→ **DESCRIPTION OF THE TASK**
Transcribe each record word for word. Skip the images.

→ **MATERIAL PROVIDED**
★ ★ ★ ★

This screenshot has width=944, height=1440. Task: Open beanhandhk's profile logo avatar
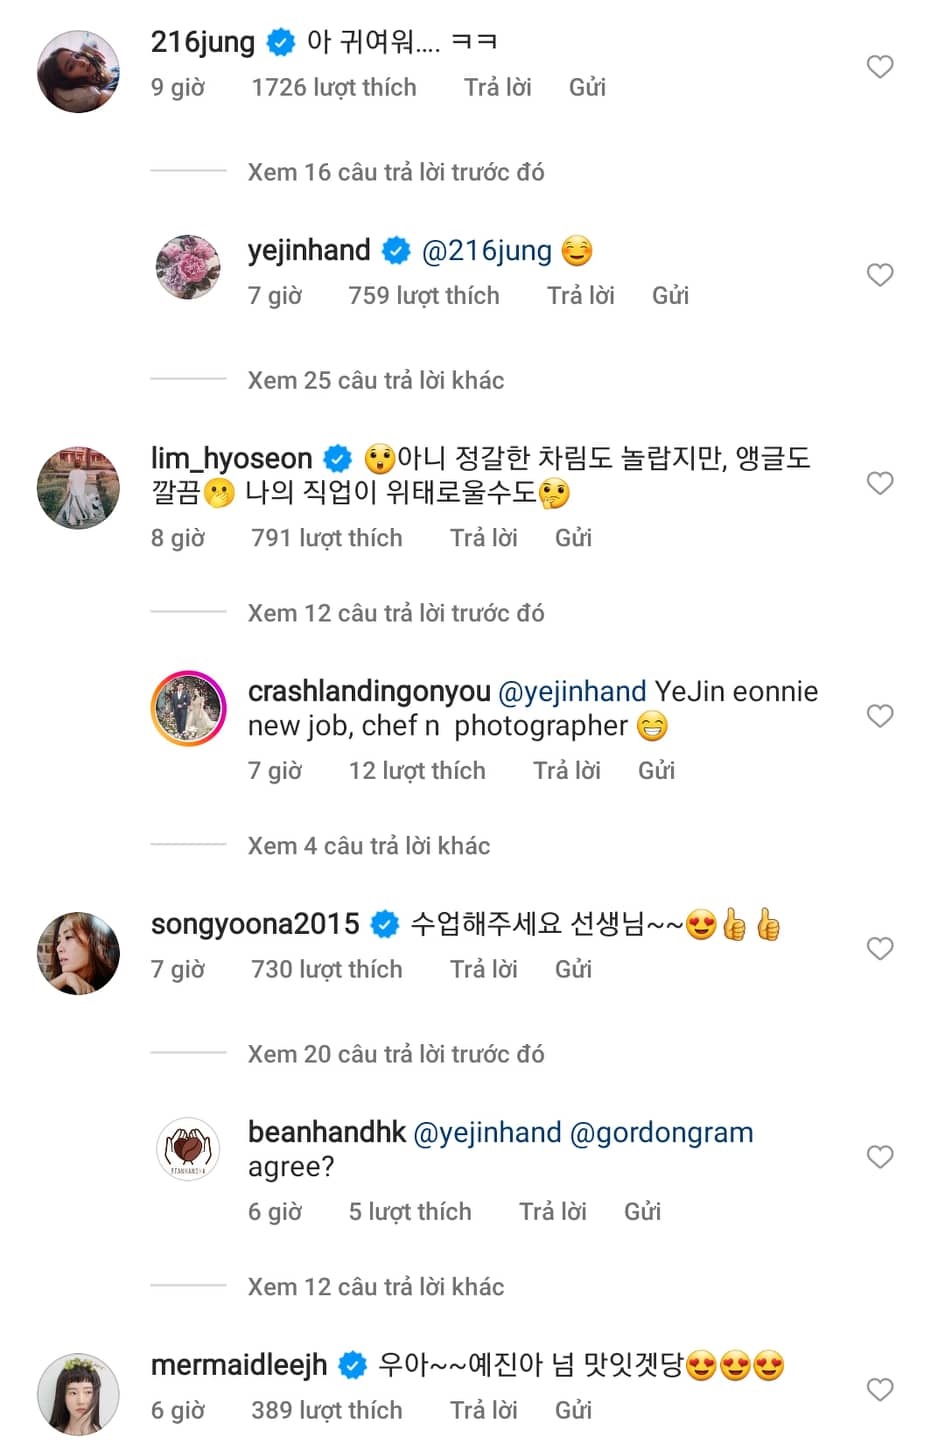click(188, 1149)
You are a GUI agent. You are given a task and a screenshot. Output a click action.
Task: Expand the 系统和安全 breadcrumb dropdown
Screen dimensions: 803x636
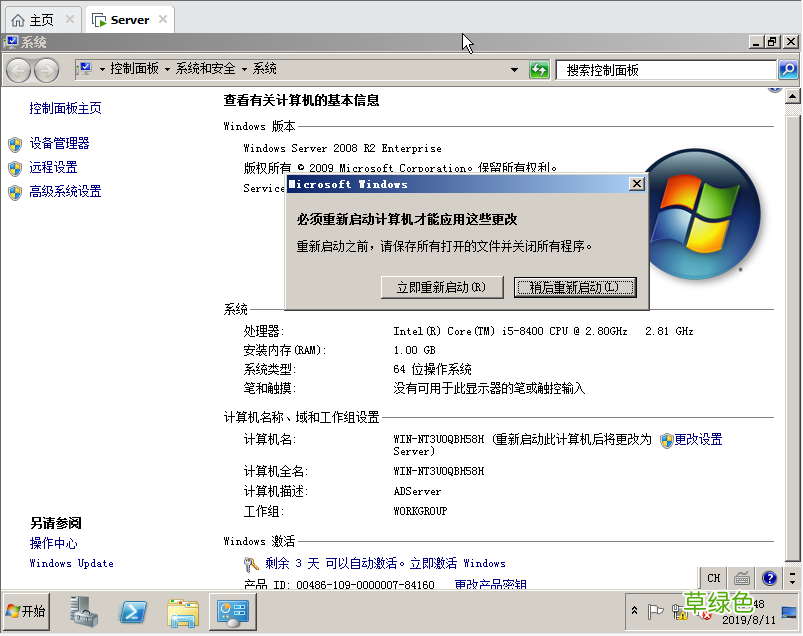click(245, 69)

★ ★ ★ ★

→ **TASK ANSWER**
This screenshot has width=944, height=1440. Task: Open beanhandhk's profile logo avatar
click(188, 1149)
You are a GUI agent. You are given a task and a screenshot. Output a click action.
Task: Expand the 系统和安全 breadcrumb dropdown
Screen dimensions: 803x636
click(245, 69)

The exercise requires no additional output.